**SHORT EXERCISE A**
Translate this sentence from the column below on the 2002 Arab Peace Initiative into Spanish: "Normally Israel saves its cards until the very last minute of intensive negotiations."
**SHORT EXERCISE B**
Continue the column below on the 2002 Arab Peace Initiative from the point where it stops.

**SELECTED TEXT**
%%
The Jordan Times
Hasan Abu Nimah
Recently, there have been signals from Israel indicating attitude change. The first was from Israeli President Shimon Peres during a visit, late October, to Sharm El Sheikh, where he was reported by the Israeli paper Haaretz to have informed Egyptian President Hosni Mubarak of Israel’s acceptance of the 2002 Arab Peace Initiative.
Few took that hint seriously, knowing well that Israel is not in the habit to grant such a major concession beforehand and without exacting a heavy price for it. Normally Israel saves its cards until the very last minute of intensive negotiations.
Additionally, it is evident that Peres does not have any executive power to offer such a concession, and it was unlikely that he was carrying an Israeli government message at a time when Israeli politics have been thrown in turmoil, with a resigned prime minister at the top of a caretaker powerless government and a country approaching decisive general elections.
The Peres gesture was not that clear; he wanted to normalise economic and political relations with the Arab world first, or to have a normalisation process run parallel to a new round of negotiations, which is a well-known Israeli position.
Mubarak’s response was that the Arab initiative is clearly requiring that normal relations come after the envisaged conflict settlement, not before it. But Peres has again reaffirmed his support for the Arab initiative at the Saudi-sponsored United Nations inter-religious conference in New York last week. Addressing his words directly to King Abdullah of Saudi Arabia, Peres commended the initiative - which is of Saudi origin - saying: “I wish that your voice will become the prevailing voice of the whole region, of all people.”
To add further support to the promising trend, there was a report in The Sunday Times (November 16, 2008, by Uzi Mahnaimi and Sarah Bexter), speaking of the possibility of President-elect Barack Obama pursuing an ambitious peace plan in the Middle East involving Israeli withdrawal to pre-1967 lines on all Arab fronts in exchange for recognition of the Israeli state by all the Arab, and possibly all the Muslim, states. The Sunday Times adds that Obama tends to throw his support behind the 2002 Arab Peace Initiative, which is endorsed by the Arab League, as well as the Israeli foreign minister and leader of the Israeli Kadima Party, Tzipi Livni.
%%
**MATERIAL PROVIDED**
%%
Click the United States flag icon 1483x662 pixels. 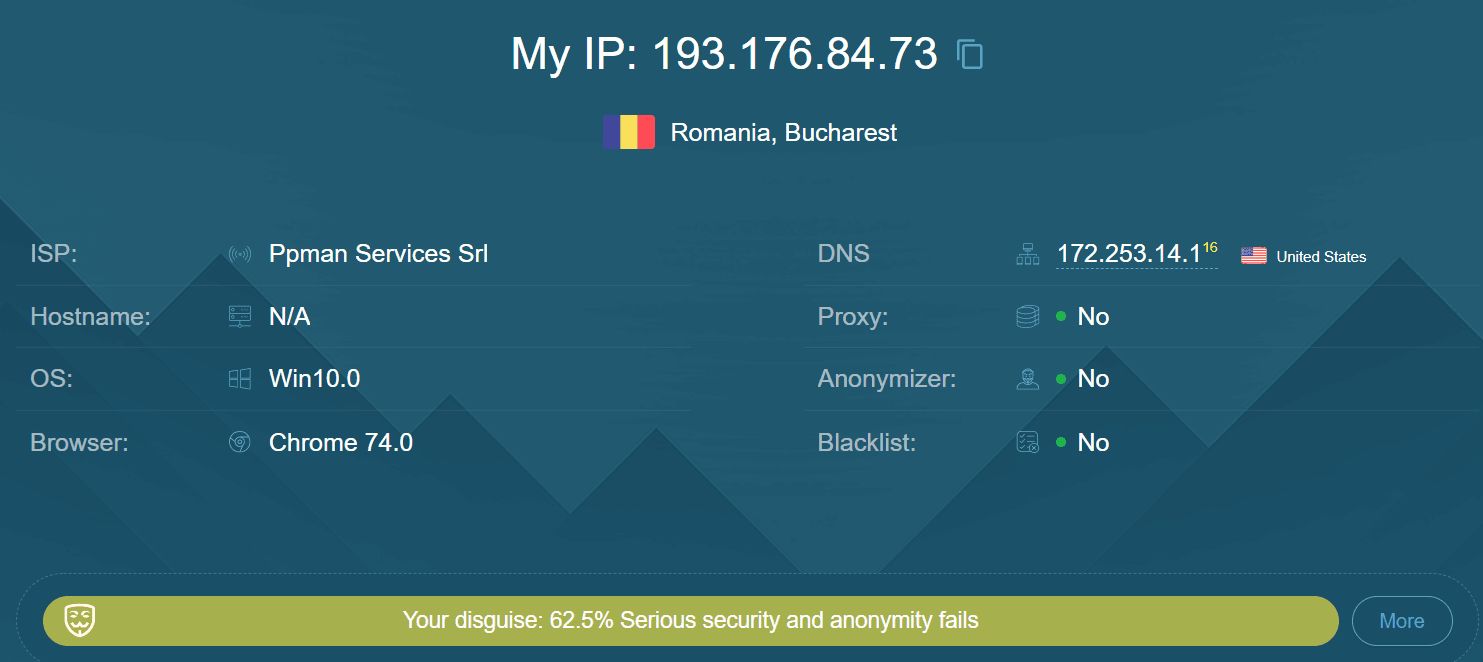(1254, 256)
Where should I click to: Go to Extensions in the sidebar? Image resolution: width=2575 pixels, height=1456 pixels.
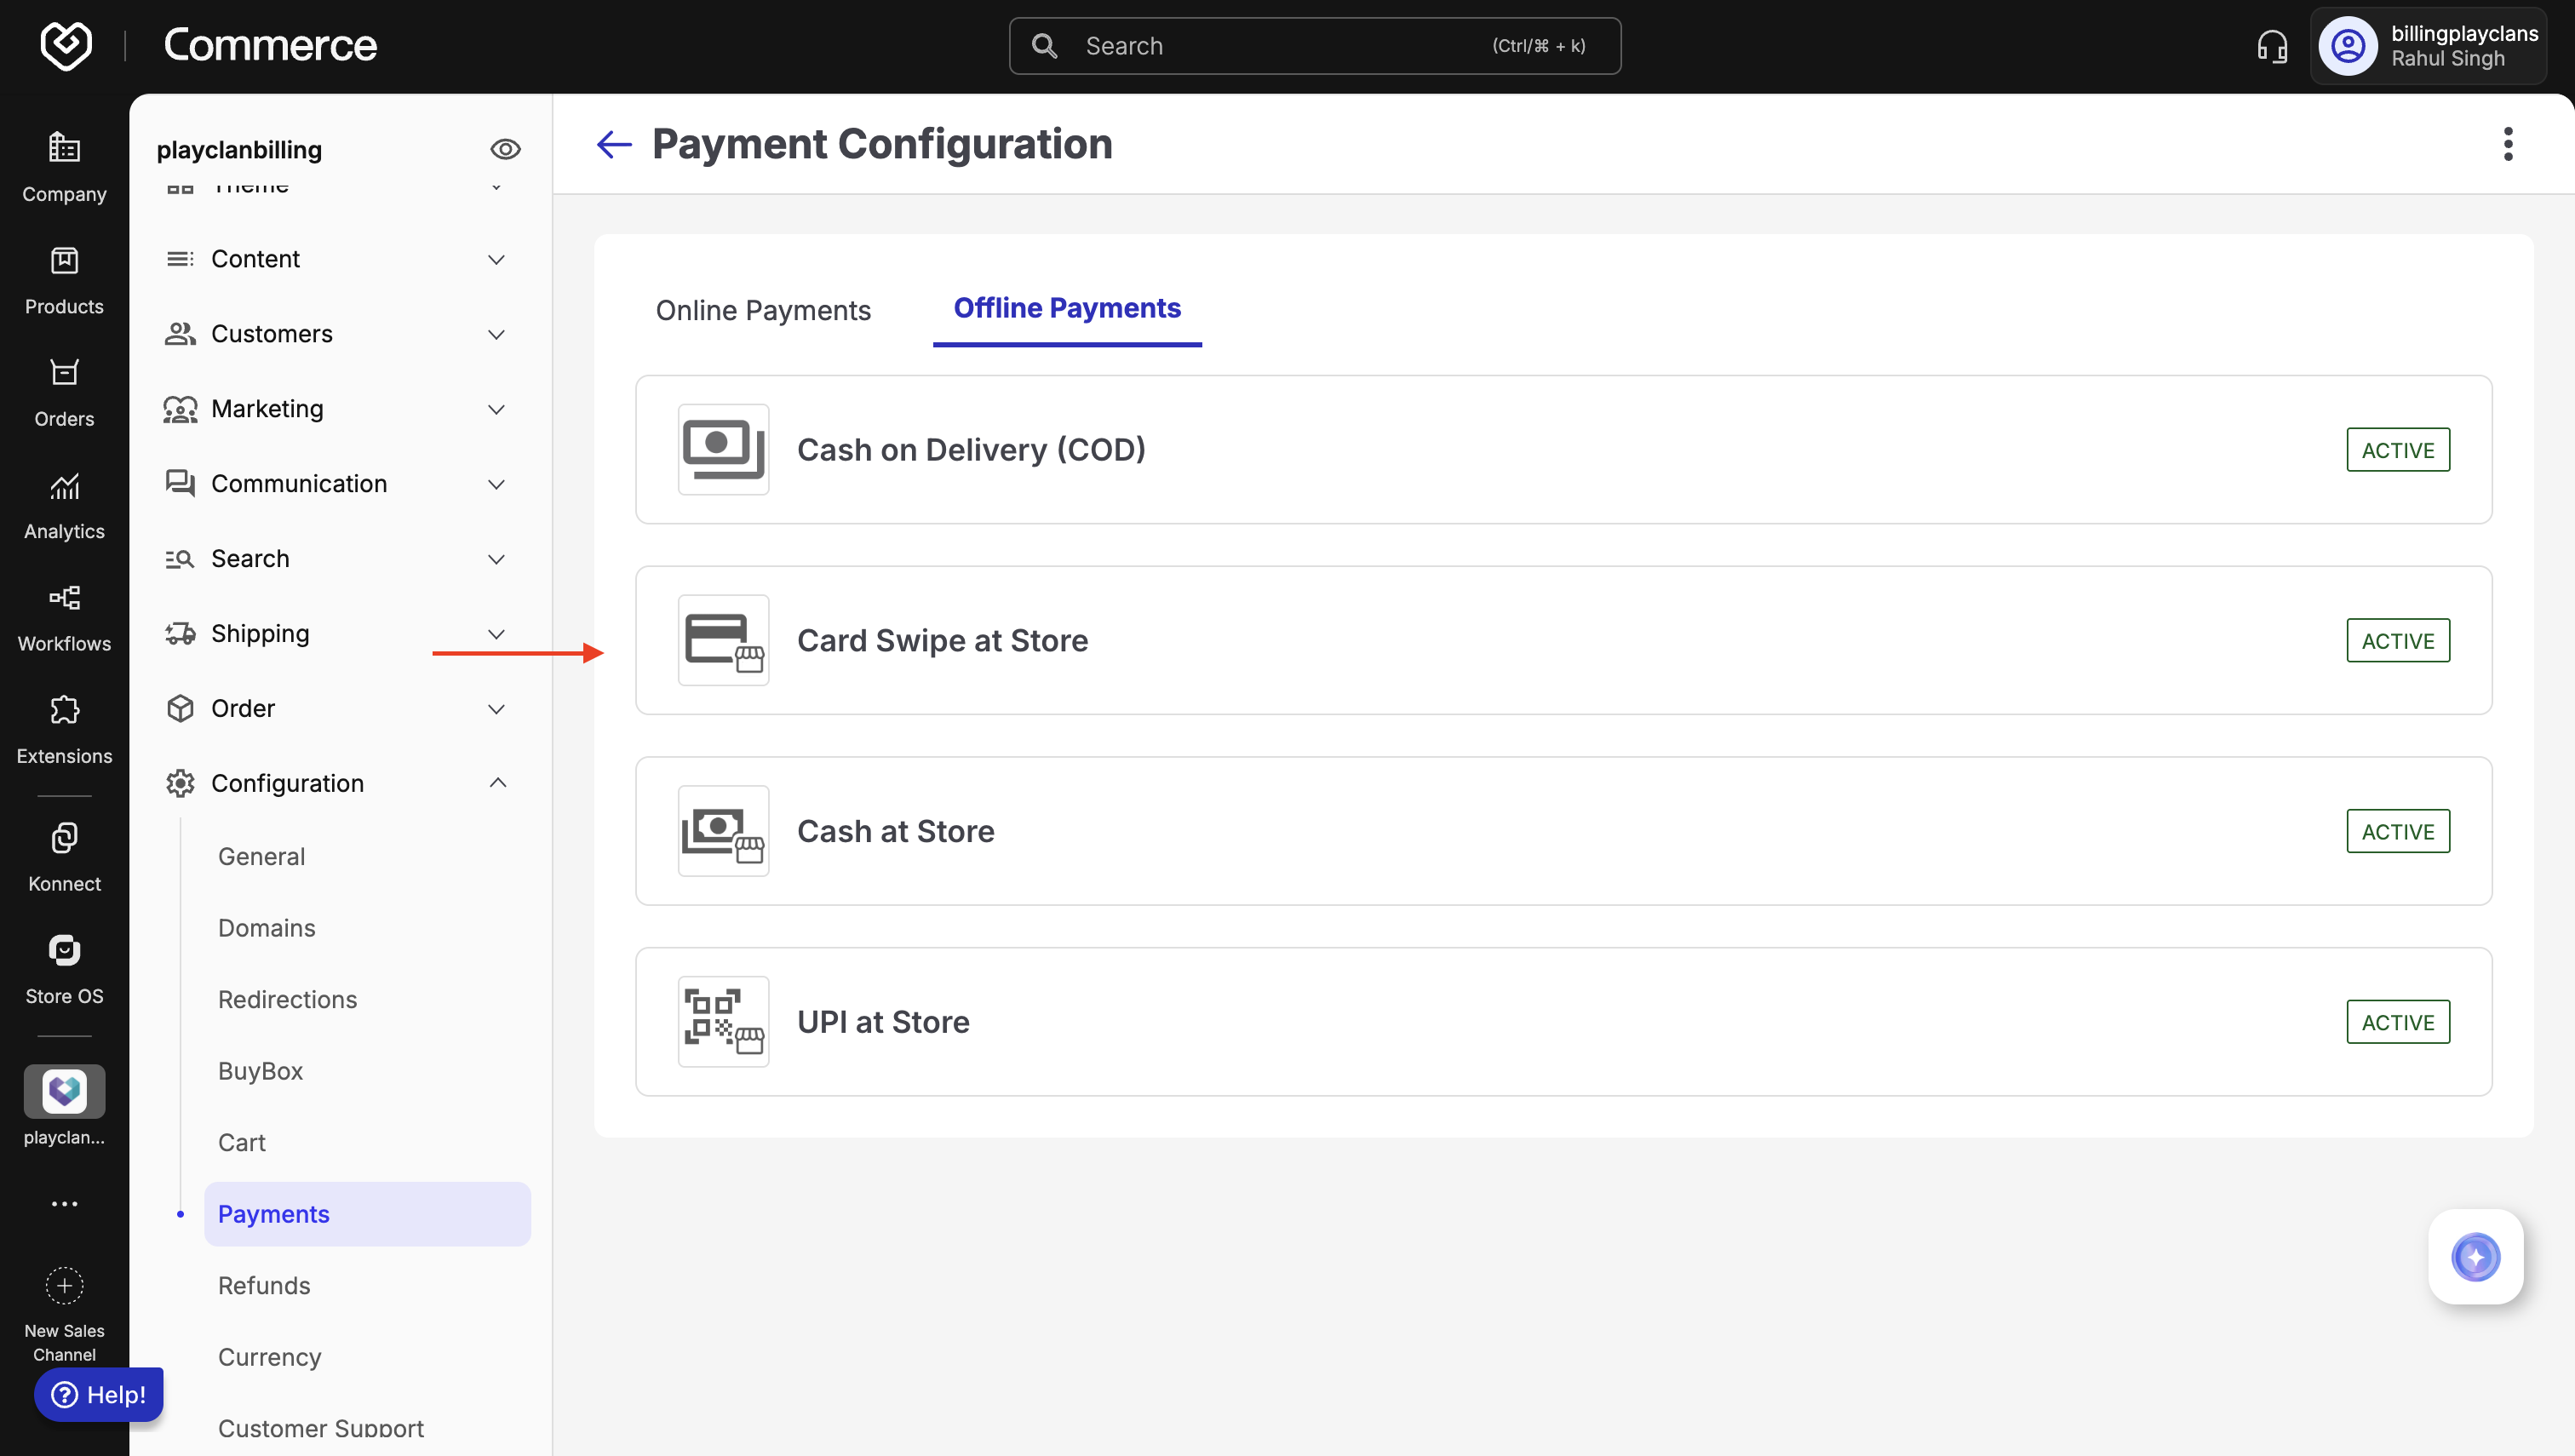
%%
**FINAL ANSWER A**
Normalmente, Israel guarda sus cartas hasta el último minuto de negociaciones intensas.

**FINAL ANSWER B**
Obama had earlier received advice, as included in The Sunday Times report, from one of his principal campaign advisors, Dan Kurtzer, affirming that since the Israeli strategy aiming at reaching peace agreements with Arab states individually proved unsuccessful, it should be replaced with the collective approach, best offered by the Arab initiative.
While this sounds truly promising, and can be good cause for optimism, it cannot be taken at face value. I would only mention one primary reason. While the Arab initiative is quite vague on the issue of refugees, which can be a grave problem at a certain stage later, the initiative is very clear on territorial matters, which can be a problem too. But leaving the refugees issue aside for the moment, the initiative requires “full Israeli withdrawal from all the territories occupied since 1967, including the Syrian Golan Heights, to the June 4, 1967 lines as well as the remaining occupied Lebanese territories in the south of Lebanon”. The initiative also demands the implementation of Security Council resolutions 242 and 338, on all Arab fronts, as part of any final settlement.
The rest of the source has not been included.